## EXERCISE DESCRIPTION
Find the string "will" in the data, then copy every line where it is found.

━━━━━━━━

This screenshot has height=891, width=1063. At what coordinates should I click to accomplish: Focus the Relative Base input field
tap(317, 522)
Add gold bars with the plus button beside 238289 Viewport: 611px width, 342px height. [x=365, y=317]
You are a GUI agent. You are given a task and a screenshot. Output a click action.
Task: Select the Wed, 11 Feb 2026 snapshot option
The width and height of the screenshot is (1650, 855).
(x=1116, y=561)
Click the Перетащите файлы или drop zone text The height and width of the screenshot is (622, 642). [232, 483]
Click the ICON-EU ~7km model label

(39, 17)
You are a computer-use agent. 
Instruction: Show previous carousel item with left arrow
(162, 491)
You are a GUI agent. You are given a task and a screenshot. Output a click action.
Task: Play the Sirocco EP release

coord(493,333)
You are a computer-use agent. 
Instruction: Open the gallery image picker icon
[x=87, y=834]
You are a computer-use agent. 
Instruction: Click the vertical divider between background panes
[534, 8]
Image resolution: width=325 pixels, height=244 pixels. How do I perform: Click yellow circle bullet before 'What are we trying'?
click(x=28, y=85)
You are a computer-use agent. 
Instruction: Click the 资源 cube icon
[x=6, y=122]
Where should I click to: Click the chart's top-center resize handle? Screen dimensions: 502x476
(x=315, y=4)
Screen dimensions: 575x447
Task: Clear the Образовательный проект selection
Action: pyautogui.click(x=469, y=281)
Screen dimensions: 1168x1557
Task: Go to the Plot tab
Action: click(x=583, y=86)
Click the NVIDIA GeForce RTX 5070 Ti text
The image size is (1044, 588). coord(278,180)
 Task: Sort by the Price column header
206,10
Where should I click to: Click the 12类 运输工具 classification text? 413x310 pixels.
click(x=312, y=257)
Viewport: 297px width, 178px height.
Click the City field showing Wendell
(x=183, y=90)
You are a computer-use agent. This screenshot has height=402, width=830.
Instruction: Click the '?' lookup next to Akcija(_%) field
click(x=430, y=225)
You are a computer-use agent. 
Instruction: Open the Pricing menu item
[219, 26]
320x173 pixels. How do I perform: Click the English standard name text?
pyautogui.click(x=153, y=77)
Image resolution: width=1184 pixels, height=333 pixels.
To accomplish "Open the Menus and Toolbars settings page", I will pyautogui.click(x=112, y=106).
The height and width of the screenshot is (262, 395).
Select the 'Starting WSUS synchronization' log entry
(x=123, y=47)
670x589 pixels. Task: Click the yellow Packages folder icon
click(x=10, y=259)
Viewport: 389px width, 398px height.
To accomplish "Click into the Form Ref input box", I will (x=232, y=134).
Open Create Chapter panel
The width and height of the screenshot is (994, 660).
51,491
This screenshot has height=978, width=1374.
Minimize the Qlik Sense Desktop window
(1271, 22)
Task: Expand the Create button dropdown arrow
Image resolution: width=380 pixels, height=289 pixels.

━━━━━━━━

## EXERCISE RESULT
To accomplish "Open the Menus and Toolbars settings page", I will pyautogui.click(x=112, y=106).
To accomplish "Click into the Form Ref input box", I will (x=232, y=134).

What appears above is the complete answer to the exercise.